Ever wondered why smell so easily triggers memory? Many of us are anchored in certain smells, and it immediately brings us back to a time in our past, or makes us think of a person or an event. This can be either a positive or negative thing.
It is important to know that smell is part of the limbic system, and because of where it is located in the brain it has easy access to the amygdala. The amygdala is that part of the brain where we process emotion and emotional responses. For this reason, the amygdala is also sometimes called the “Emotional Brain.” It is also that part of the brain that takes over for the rational brain during an emotional hijacking triggered for instance, by fear or anger.
Also, smell has easy access to the hippocampus part of the brain, which is responsible for associative learning. Then conditioned responses come into play, meaning associate olfactory sensory input to certain events, persons, things or moments. This means that smell can’t help us memorize the dictionary, but it triggers other memories. (Though I am sure this is easier to accomplish with a positively anchored nice smell, versus one that is not.)
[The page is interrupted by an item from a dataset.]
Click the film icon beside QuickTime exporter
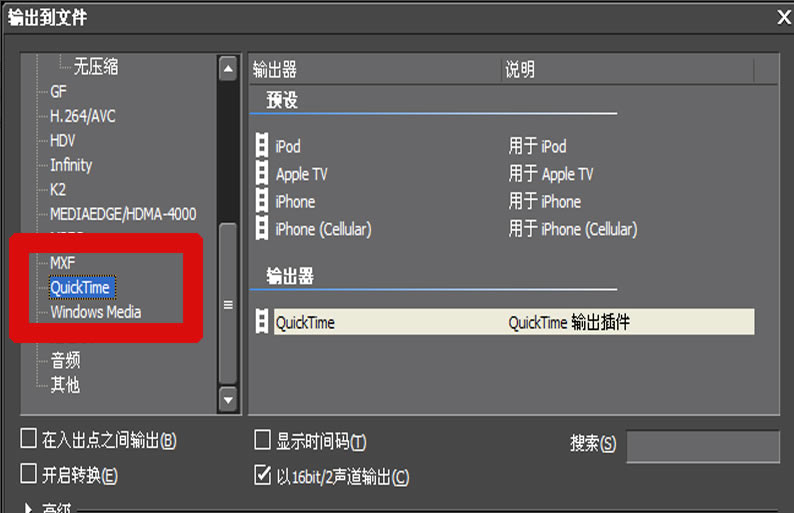794x513 pixels. point(262,322)
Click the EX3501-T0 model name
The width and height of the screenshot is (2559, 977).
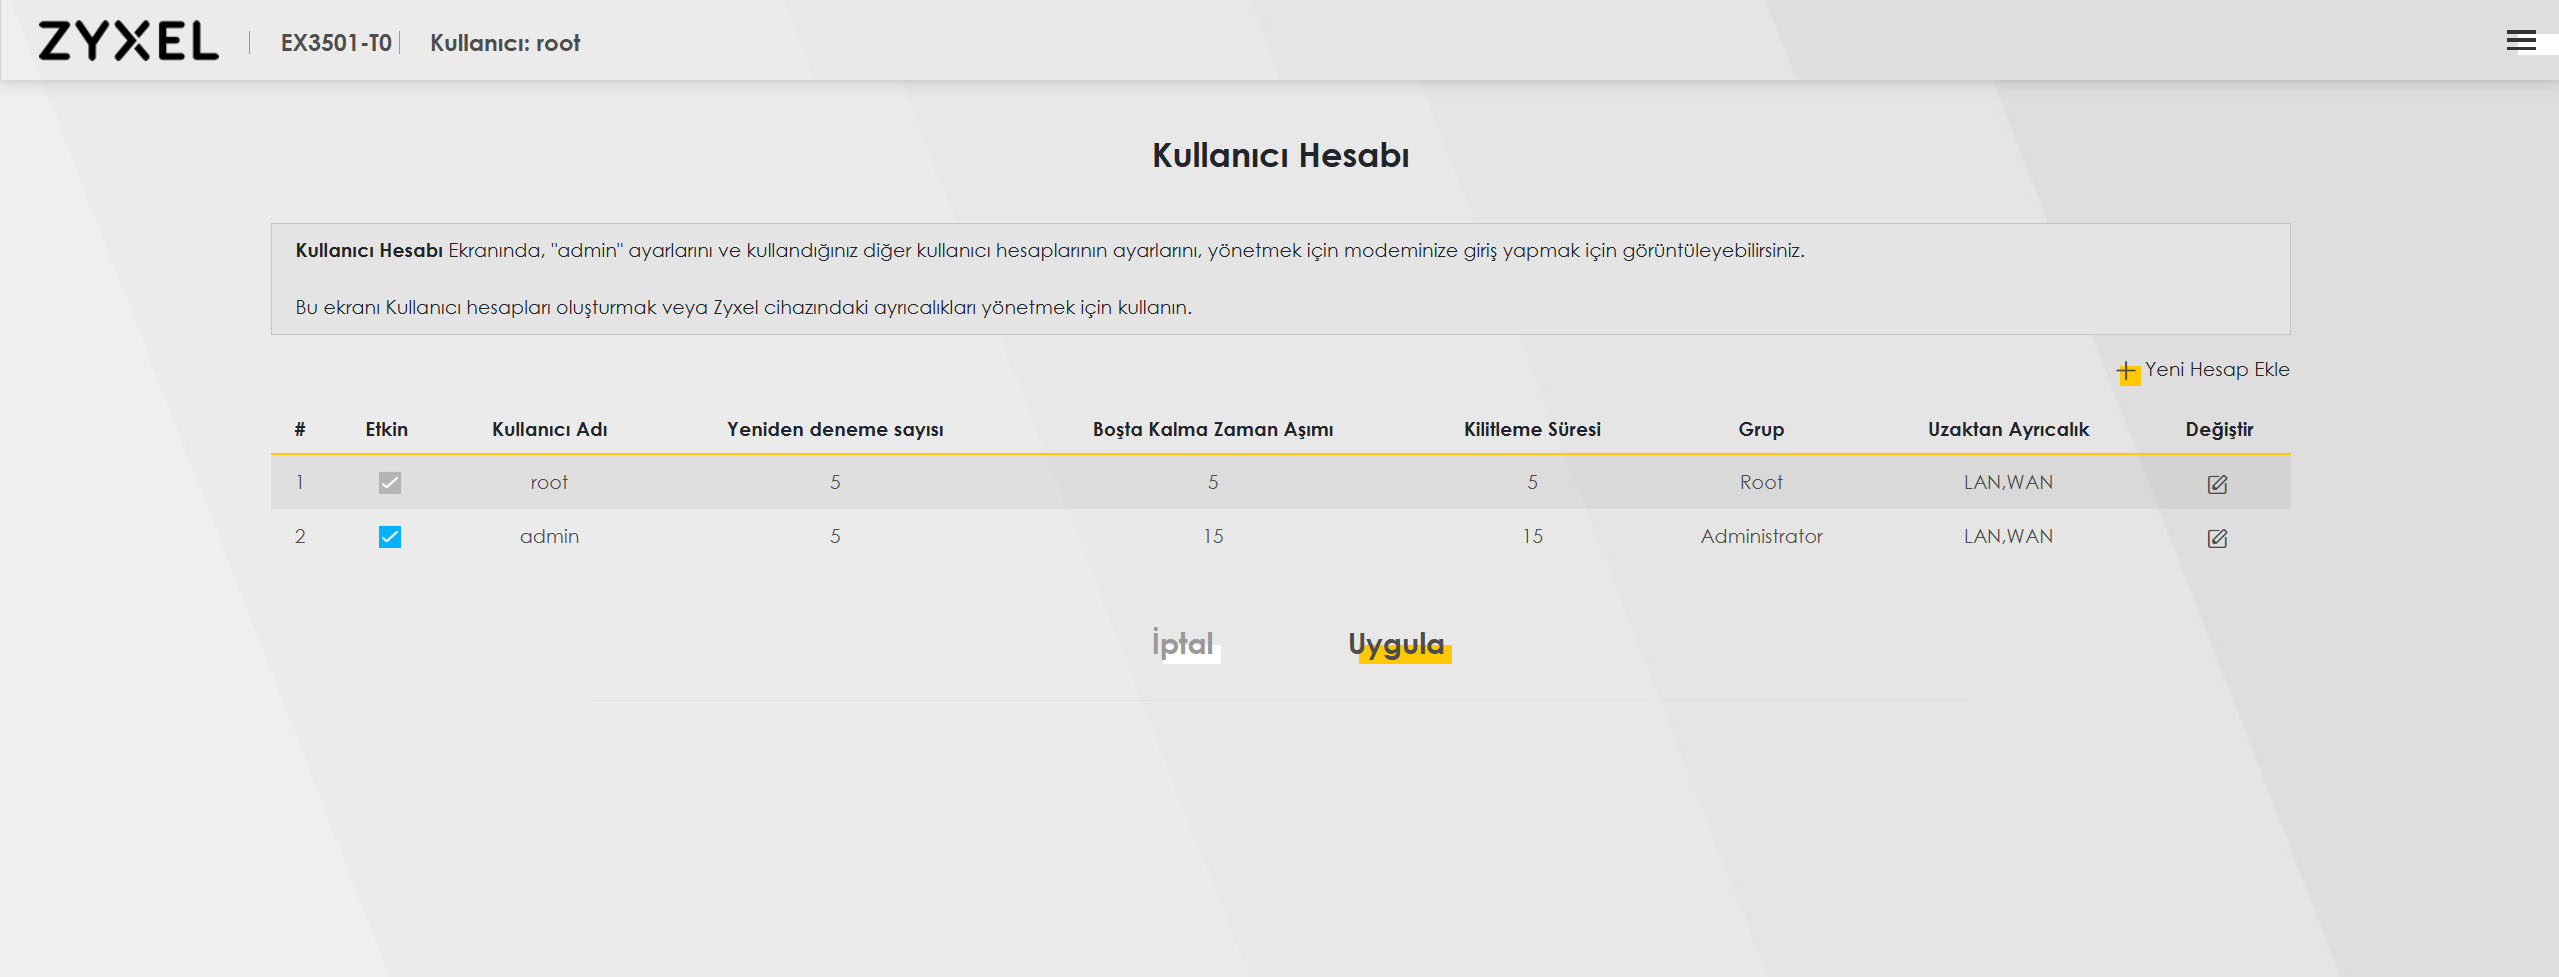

We are first exposed to most smells at a young age. Before age 4 we are little unconscious minds running around, little sponges where it comes to acquiring knowledge. The younger we are, the more information we acquire. That’s why often memories triggered by smell are from childhood. When we first experience a smell, we link it to a mood, event, thing, person or moment.
Lastly, smell can be heavily anchored to a positive or negative emotional state. Whether that being a perfume, wood burning fire, or bread baking. But also otherwise foul odors can have positive anchors to people especially when they were created in childhood even before birth. The smell of cigarettes, because your mother smoked for instance. Or the smell of gasoline because your favorite uncle worked at a gas station.